PAGE =
On different ways of filling a vector

Question

I can think of three ways of filling a std::vector

Suppose we have

vector<int> v(100, 0);

Then I want it to hold (1, 1, 1). We can do:

v.clear();
v.resize(3, 1);

Or

v = vector<int>(3, 1);

And I learned another approach:

vector<int>(3, 1).swap(v); 

First question is: Is any of them the best approach?

Second question: suppose v was declared outside the main function. According to this answer, the memory will be allocated in the data segment. If I use the second or third approach, will the memory be allocated on the stack?

Answer 1

So, here's the differences and I'll let you decide what is best for your situation.

v.clear();
v.resize(3, 1);

In this case we have marked the vector as cleared. It still holds whatever it allocated in order to hold 100 elements (which can be more than the space necessary for 100 elements). Then we added 3 items with value of 1. All this did was increase the size counter and reset 3 values, the underlying memory is still the same size.

v = vector<int>(3, 1);

This does pretty much the same thing except that an extra vector temporary is created and instead of there being intermittent places where the counter is 0 and then 3 with some values, it simple copies the counter size and then does an operation similar to a memcpy to copy over the 3 elements. Size of underlying memory allocated for v is still enough to hold 100 integers.

vector<int>(3, 1).swap(v); 

This one is significantly different. In this case we create a temporary vector that holds 3 elements that are all initialized to 1. Theoretically it could still have enough memory reserved for 100 elements but the chances are it has much less. Then we swap this vector with our own and let the temporary get destroyed. This has the added benefit of clearing out any extra memory allocated by our old vector that wasn't in the temporary. The way this works is that the two vectors (our v and the temporary) swap more than just counters and values, they also swap buffer pointers.

This is the only way to shrink a vector.

Answer 2

How about you use the member of vector that is there for this task?

(Stored entries)

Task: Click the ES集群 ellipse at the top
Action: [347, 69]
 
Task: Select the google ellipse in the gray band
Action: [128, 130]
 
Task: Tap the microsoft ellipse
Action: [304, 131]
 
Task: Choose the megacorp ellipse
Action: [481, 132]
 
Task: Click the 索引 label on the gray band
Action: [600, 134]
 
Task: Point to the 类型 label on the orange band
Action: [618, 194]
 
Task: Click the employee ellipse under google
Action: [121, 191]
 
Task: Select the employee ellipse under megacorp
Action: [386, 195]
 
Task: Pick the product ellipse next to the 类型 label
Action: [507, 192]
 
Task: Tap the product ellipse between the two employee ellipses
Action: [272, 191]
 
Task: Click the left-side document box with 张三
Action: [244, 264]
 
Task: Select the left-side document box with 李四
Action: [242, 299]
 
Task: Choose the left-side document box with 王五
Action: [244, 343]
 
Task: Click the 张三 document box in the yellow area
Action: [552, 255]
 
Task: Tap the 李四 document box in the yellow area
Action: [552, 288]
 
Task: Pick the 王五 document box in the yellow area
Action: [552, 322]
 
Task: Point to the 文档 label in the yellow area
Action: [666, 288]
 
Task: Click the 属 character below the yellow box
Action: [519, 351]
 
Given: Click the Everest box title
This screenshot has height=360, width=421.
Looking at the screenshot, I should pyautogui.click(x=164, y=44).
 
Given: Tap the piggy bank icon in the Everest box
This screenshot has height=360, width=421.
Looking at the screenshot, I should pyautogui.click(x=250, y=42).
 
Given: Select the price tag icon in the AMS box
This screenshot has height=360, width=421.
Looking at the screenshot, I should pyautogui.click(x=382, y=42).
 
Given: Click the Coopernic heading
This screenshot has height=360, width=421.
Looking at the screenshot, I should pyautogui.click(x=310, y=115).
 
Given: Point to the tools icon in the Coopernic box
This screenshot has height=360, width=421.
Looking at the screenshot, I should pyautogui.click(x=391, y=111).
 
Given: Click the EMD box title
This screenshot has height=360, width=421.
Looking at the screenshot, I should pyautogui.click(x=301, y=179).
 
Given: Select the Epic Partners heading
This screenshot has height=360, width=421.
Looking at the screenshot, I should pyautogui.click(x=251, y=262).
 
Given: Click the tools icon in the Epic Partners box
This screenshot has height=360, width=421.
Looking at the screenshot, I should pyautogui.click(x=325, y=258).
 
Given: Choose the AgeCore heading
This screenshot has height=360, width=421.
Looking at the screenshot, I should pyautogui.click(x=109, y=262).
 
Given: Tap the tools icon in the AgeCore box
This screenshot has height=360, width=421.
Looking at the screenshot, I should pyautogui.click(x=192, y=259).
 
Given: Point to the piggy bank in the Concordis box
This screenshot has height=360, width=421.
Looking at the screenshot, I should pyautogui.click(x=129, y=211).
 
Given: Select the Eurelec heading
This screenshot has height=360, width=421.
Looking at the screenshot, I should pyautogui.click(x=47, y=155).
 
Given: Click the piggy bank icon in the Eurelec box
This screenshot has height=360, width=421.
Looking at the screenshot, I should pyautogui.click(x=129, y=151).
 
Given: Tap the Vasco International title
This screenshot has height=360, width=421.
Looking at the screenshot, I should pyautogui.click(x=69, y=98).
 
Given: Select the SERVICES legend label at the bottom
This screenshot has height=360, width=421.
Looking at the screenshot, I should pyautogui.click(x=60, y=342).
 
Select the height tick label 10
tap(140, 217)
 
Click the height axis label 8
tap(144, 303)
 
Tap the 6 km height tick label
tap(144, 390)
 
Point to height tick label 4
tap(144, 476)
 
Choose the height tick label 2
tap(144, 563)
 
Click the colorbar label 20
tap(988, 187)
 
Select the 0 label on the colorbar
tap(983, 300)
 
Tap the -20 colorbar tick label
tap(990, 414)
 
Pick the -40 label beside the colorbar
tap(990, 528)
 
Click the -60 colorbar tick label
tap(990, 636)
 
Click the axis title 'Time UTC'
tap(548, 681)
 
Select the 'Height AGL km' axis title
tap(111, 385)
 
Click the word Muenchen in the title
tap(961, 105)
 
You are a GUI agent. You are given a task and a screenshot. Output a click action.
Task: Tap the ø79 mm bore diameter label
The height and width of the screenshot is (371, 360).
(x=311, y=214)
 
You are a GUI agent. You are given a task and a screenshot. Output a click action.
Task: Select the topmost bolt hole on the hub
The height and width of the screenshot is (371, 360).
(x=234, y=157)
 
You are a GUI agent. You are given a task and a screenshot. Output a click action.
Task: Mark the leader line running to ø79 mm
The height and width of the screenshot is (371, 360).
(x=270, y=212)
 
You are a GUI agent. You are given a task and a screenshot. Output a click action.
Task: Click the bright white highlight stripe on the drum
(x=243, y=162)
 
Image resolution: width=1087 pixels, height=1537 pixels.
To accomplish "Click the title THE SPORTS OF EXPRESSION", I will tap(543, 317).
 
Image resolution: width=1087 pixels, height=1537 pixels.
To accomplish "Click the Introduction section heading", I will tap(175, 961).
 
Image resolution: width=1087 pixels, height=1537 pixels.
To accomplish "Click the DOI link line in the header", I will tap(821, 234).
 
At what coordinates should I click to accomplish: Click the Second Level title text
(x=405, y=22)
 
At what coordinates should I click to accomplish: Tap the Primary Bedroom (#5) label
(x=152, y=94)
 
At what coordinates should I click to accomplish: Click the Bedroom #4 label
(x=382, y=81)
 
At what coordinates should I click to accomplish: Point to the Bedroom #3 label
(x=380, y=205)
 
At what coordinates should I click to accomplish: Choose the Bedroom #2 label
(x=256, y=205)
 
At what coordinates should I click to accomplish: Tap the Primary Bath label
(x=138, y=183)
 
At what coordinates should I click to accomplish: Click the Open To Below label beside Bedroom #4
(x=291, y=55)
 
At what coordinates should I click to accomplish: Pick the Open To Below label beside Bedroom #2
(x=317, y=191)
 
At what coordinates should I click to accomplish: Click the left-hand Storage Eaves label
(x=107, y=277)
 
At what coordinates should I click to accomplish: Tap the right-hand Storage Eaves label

SET TASKS =
1) Write out the passage of the vector-filling thread starting with "First question is: Is" and going on through "the same size.".
2) Translate this sentence from the vector-filling thread into Spanish: "This is the only way to shrink a vector."

OUTPUTS FOR THE TASKS =
1)
First question is: Is any of them the best approach?

Second question: suppose v was declared outside the main function. According to this answer, the memory will be allocated in the data segment. If I use the second or third approach, will the memory be allocated on the stack?

Answer 1

So, here's the differences and I'll let you decide what is best for your situation.

v.clear();
v.resize(3, 1);

In this case we have marked the vector as cleared. It still holds whatever it allocated in order to hold 100 elements (which can be more than the space necessary for 100 elements). Then we added 3 items with value of 1. All this did was increase the size counter and reset 3 values, the underlying memory is still the same size.

2) Esta es la única manera de reducir un vector.